We are so awash in data that we seek simple ways to find meaning in it all. But simplicity is not a virtue if it undermines your ability to derive a realistic understanding of your subject. To illustrate, let’s look at the way social media has been reported on during the presidential election.
During the primaries earlier this year, it became apparent that the media was going to tell the social story quantitatively. Hence, candidates were judged on their numbers of Twitter followers, Facebook likes, and Klout scores. More recently, coverage of the two conventions attempted to quantify enthusiasm through the lens of the number of tweets generated during each three-day infomercial, which drew a rebuke from Stephen Colbert: “These numbers are out there and it’s the media’s duty to report them without the liberal filter of meaning something.”
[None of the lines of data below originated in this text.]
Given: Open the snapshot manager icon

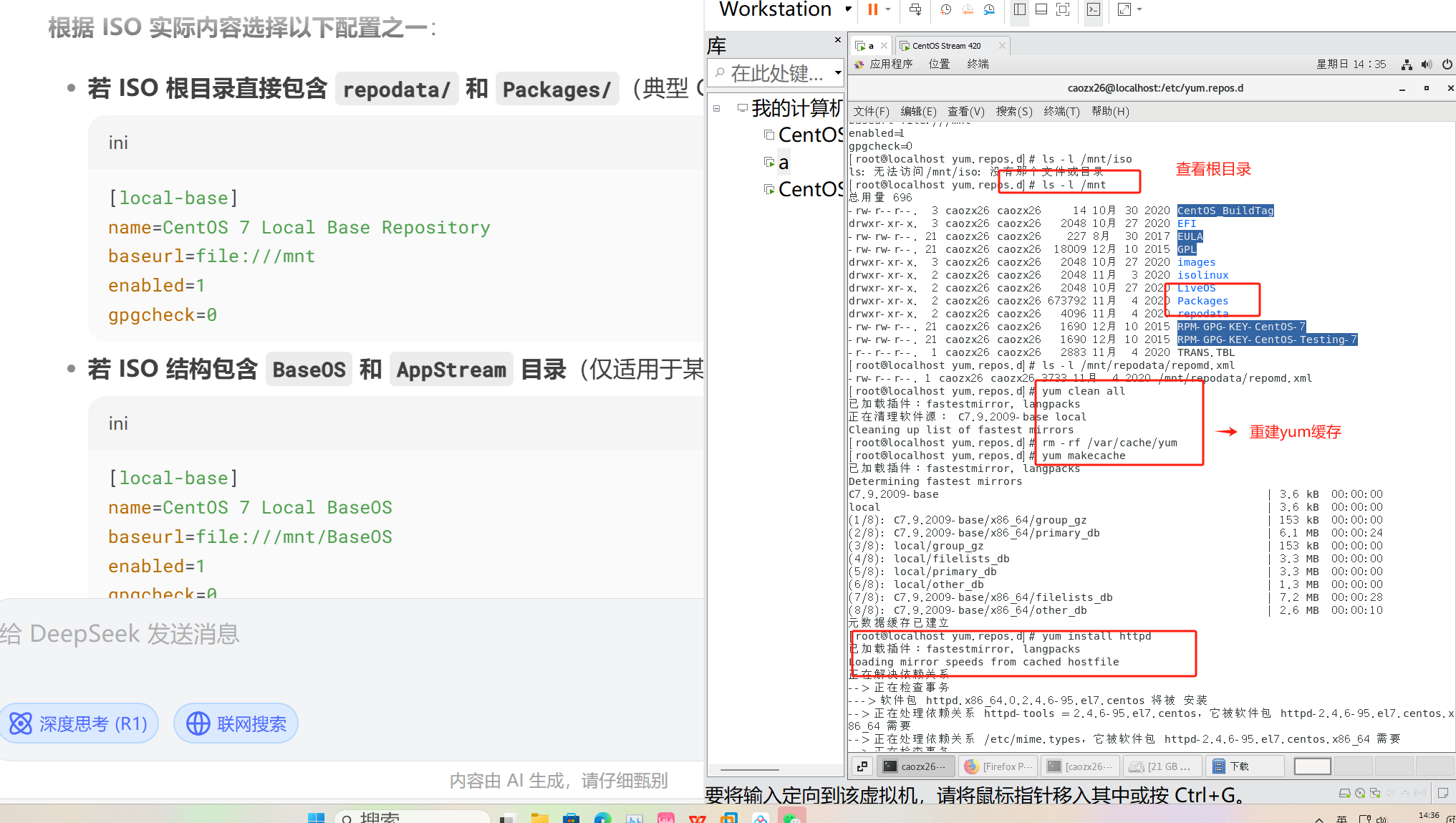Looking at the screenshot, I should [x=989, y=9].
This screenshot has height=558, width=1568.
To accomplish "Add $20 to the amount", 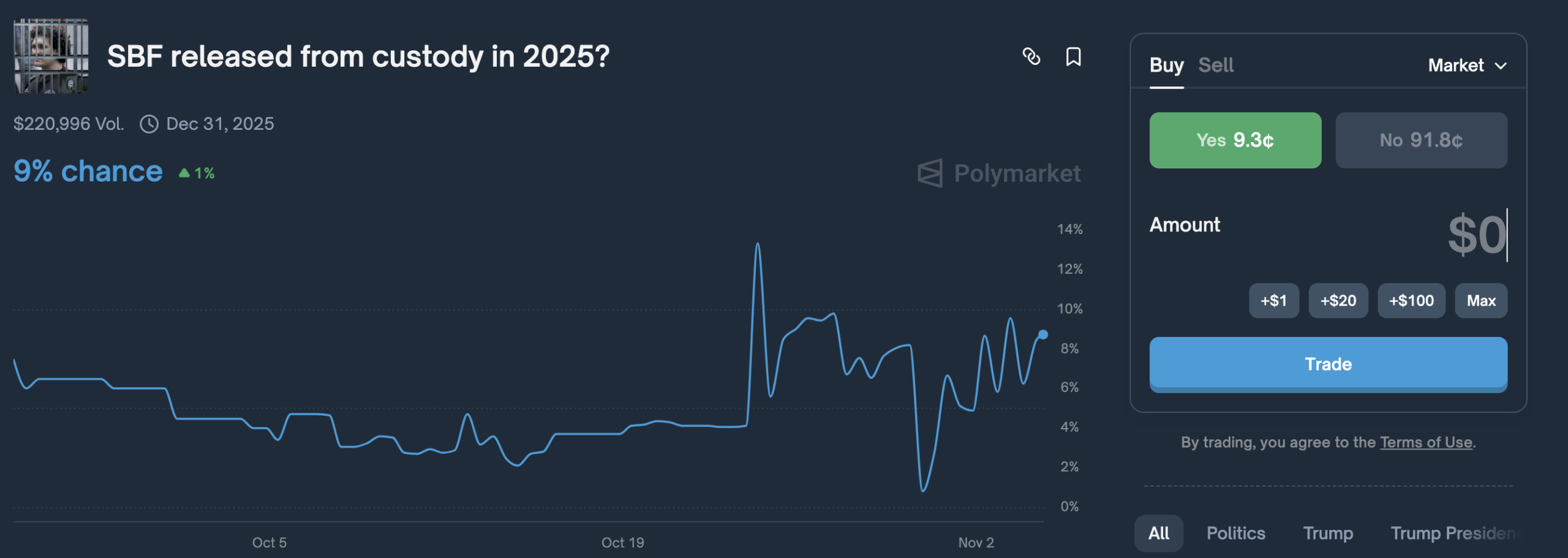I will (1338, 301).
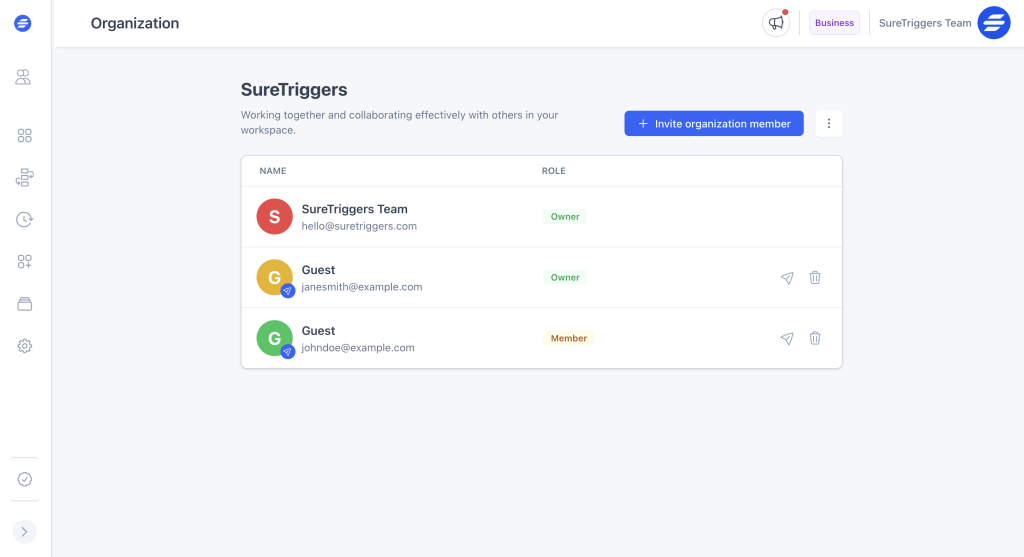Image resolution: width=1024 pixels, height=557 pixels.
Task: Click Invite organization member button
Action: tap(714, 124)
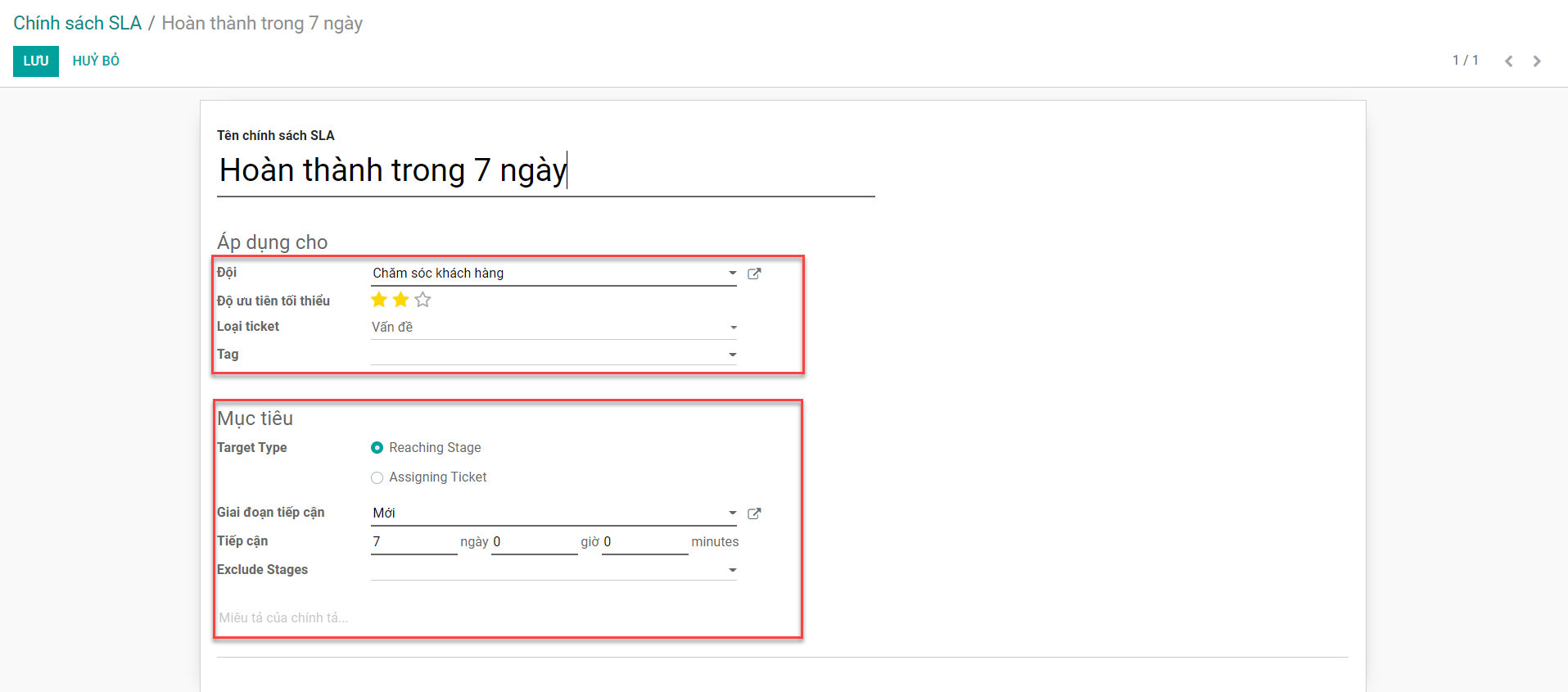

At Taykey, we have the technology to look not only at the volume of conversation – tweets, status updates, blog posts and more – but to analyze the sentiment associated with each. We can understand a little better how to interpret unstructured online conversations. Consider the following graph:
This shows the volume of conversation during Tuesday night’s debate from 9pm to 11pm. During the debate we collected between five and ten thousand data points per minute – a very solid representation of the much higher number of total conversations that we’ll leave the individual platforms to report – by our estimate more than 1% of online conversation was focused on the debate. The red area shows conversations about Romney while the blue shows conversation about Obama. Anything that mentioned both was counted for each. If you’re scoring based on volume alone, you must reach the conclusion that the debate was a win for Romney.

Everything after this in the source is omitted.